A. Make learning personal.
“It is a lot easier to show kids the value of what they’re learning if you are able to connect that learning to either real-world problems or real-world goals and aspirations they have,” says Chase Nordengren, senior research scientist. So one surefire way to get kids engaged in their learning—even if they have a lot of learning to do before they reach the expectations for their grade—is to get to know them personally and to tie who they are and what they love into their learning as much as possible.
“If you say, ‘Today we are going to learn about finding common denominators,’ that strikes me as both a little bit dull and not necessarily lending itself to academic discourse,” Chase adds. “But if you start the framing with something more like, ‘Today we’re going to learn how to double a recipe,’ it will probably be easier to make the material seem more interesting and relevant, which can lead to great conversations.”
Q. What do I do with kids who seem to have given up?

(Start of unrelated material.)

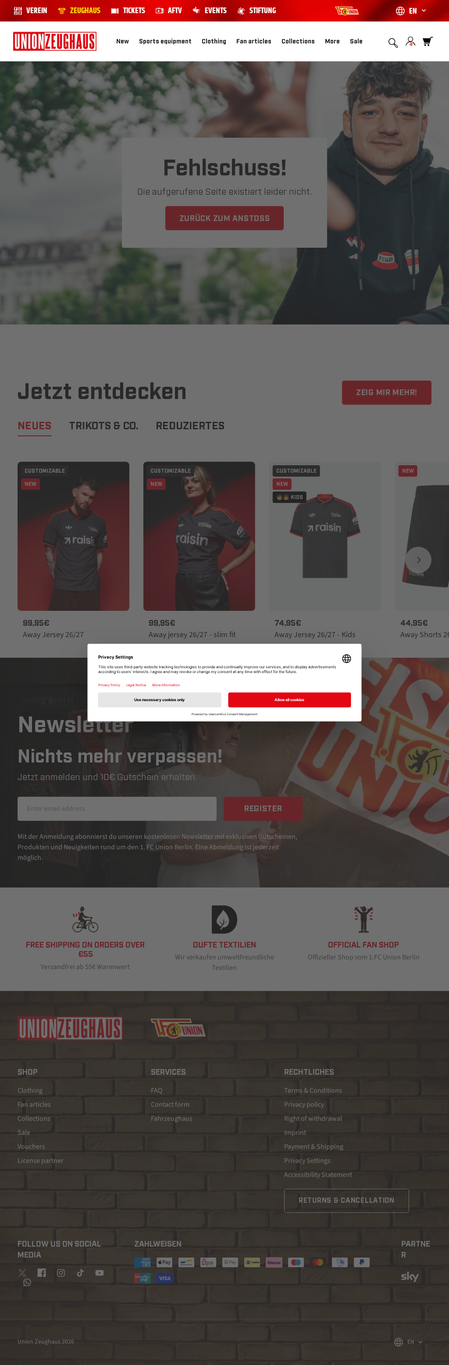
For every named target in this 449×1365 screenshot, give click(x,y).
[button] (169, 41)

A. Keep making learning personal.
“This is the most heartbreaking and exciting question,” Vicki says. “I think that if we can put content in the context of something kids care about, like Chase said, then they will see that the skill has value for their own unique goals and aspirations. Once we do that, we can match it with a pathway they can follow as far as they want, and we’ve created those empowered learners Erin often writes about. We have changed their reason for showing up to class every day.”
Embracing mistake making is the heart of growth mindset.
“We have to let go of the idea that some students don’t even want to try because they’re too far down to bother,” says Robin. “We have to give them a reason to want to learn the thing. A percentile, a ranking, a grade won’t do that. But really trying to access their funds of knowledge can.”
A. Embrace mistake making, especially in math.
In math in particular, redefining what success looks like is critical. “What if success is no longer focusing on the right answer, but on the journey?” Tammy asks. “What if I’m teaching and I get more excited about a wrong answer than the right answer? What if I have students help me build on a wrong answer so we can understand how we’re thinking and how the math truly works?”
“We have as much to learn from mistakes as from the right answer. Maybe more,” Vicki agrees. “Embracing mistake making is the heart of growth mindset.”
Please don’t give up
The pandemic has been brutal for teachers, and it’s been brutal for kids, too. One way to relieve some of the tension is to simply acknowledge the immensely difficult circumstances we find ourselves in. Yes, this is hard. No, this is not what any of us signed up for.
But in those moments of respite—those brief, brief moments of respite—we encourage you to take a few cleansing breaths and try one of the suggestions shared here. Even a small shift in how you think about test scores, goal setting, or funds of knowledge can make this difficult time a little easier to navigate confidently.